Jamie Clement - Sidoti & Co.
Just leaving timing and things out of your control and maybe you're leaving the IPTV set-top box product out of it. I mean just unlike in annualized basis like down the road forget about near-term timing, what's kind of magnitude they were kin of talking about at some point down the road?
Ken Boenish
We think that down the road that international distribution could comprise roughly half of our overall television revenues. We look at the competitive landscape and we see our largest competitor in the US drives about 50% of their revenue from international distribution, which is in the neighborhood of $60 million per year. And when we look at these various platforms in Europe, Latin America, Canada, its really the same people that we compete with in the US and so we have reason to believe that we will be any less successful competing against these companies internationally as we do domestically.
Jamie Clement - Sidoti & Co.
Okay, thank you very much. The other just in terms of the core domestic business that you had, is there any thing either from a trend perspective or competitively on the landscape they would cause you to think that over the next couple of quarters you wouldn't be able to sustain the rate that you showed this quarter which was pretty consistent with what you showed last quarter as well?
Grant Williams
All the metrics that we are looking at today are trending positively for us. We continue to increase our margin of superior performance, we continue to add new product to existing categories on video-on-demand and platforms on pay-per-view. So, we are very excited about the coming quarters for our core business.
Jamie Clement - Sidoti & Co.
And Ken last question I will let somebody else get on. I know you don't have a kind of distribution on this but what's the feedback like on the high def version of PenthouseTV?
Ken Boenish
HD has been very, very positive for us where have launched we have seen really positive take rates especially considering that a smaller percentage of consumers currently have HD set-top boxes in their home connected to HD television.
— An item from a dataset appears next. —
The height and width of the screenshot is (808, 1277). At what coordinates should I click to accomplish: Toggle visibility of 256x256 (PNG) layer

So we think as that market segment grows clearly, these people are searching for content to watch on these TVs that they have gone out their way to create a niche high def experience. And so we think we are in a great position. We are the very first company in the space to bring high definition programming to video-on-demand. We've got a lot of this programming in our library and we are optimistic about the possibilities of possibly launching an HD linear channel in the future as well.
Ira Bahr
Also, this is Ira. Microscopically, people talk about and we're certainly interested in the extent to which internet delivered adult competes with our product. And to the extent we get HD out that reinforces the value proposition for multi-channel adult. So it's a much better product you get on the internet, it gives you the big screen and a high quality you bought that TV for. So we think it really adds materially to the value of our core product.
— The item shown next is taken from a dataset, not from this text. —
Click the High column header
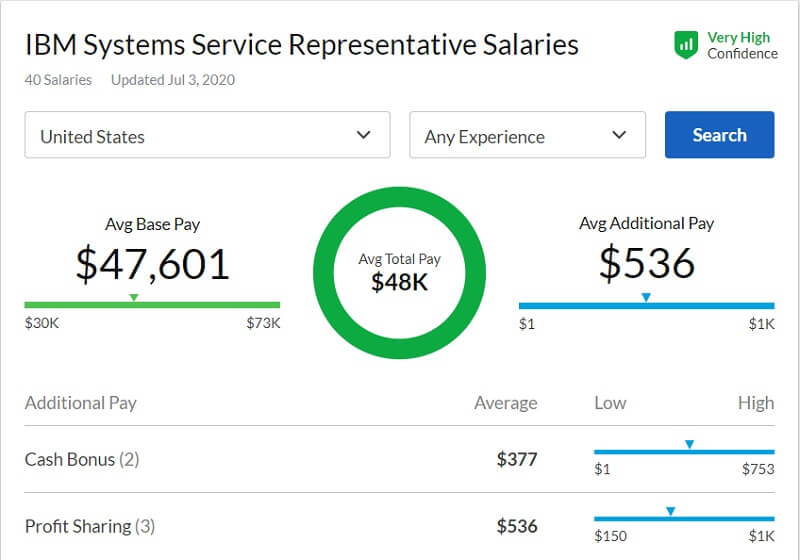800x560 pixels. tap(755, 403)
Jamie Clement - Sidoti & Co.
Okay. Guys thank you very for you time. I appreciate it.
Grant Williams
Thank you, Jamie.
Ken Boenish
Thank you, Jamie.
Operator
(Operator Instructions). Management I show no further questions at this time please continue.
Grant Williams
Thank you everybody for joining the call. We look forward to speaking to you on next call.
Michael Weiner
Thank you.
Operator
Ladies and gentlemen, this concludes the conference call for today. Once again we would like to thank you for your participation, you may now disconnect.